FreeBSD: VID-2AD25820-C71A-4E6C-BB99-770C66FE496D: py-Scrapy -- credentials leak vulnerability

When the built-in HTTP proxy downloader middleware processes a request with `proxy` metadata, and that `proxy` metadata includes proxy credentials, the built-in HTTP proxy downloader middleware sets the `Proxy-Authentication` header, but only if that header is not already set.

There are third-party proxy-rotation downloader middlewares that set different `proxy` metadata every time they process a request.

Because of request retries and redirects, the same request can be processed by downloader middlewares more than once, including both the built-in HTTP proxy downloader middleware and any third-party proxy-rotation downloader middleware.

These third-party proxy-rotation downloader middlewares could change the `proxy` metadata of a request to a new value, but fail to remove the `Proxy-Authentication` header from the previous value of the `proxy` metadata, causing the credentials of one proxy to be leaked to a different proxy.

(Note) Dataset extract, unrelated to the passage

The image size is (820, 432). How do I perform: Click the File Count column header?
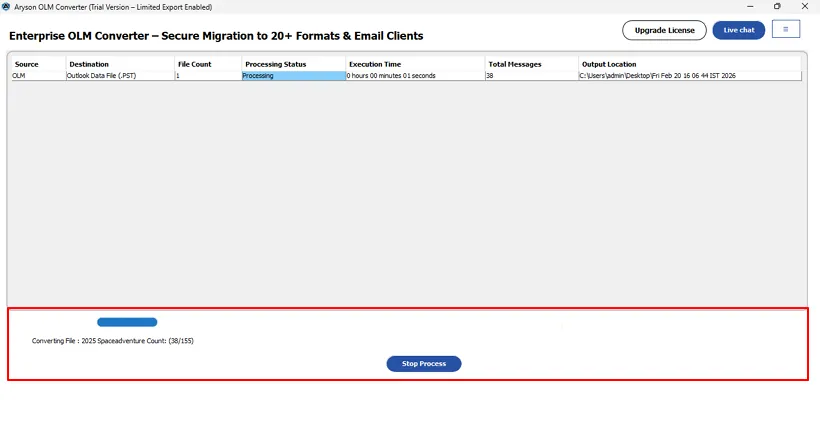coord(196,64)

If you rotate proxies from different proxy providers, and any of those proxies requires credentials, you are affected, unless you are handling proxy rotation as described under **Workarounds** below.

If you use a third-party downloader middleware for proxy rotation, the same applies to that downloader middleware, and installing a patched version of Scrapy may not be enough;

patching that downloader middlware may be necessary as well.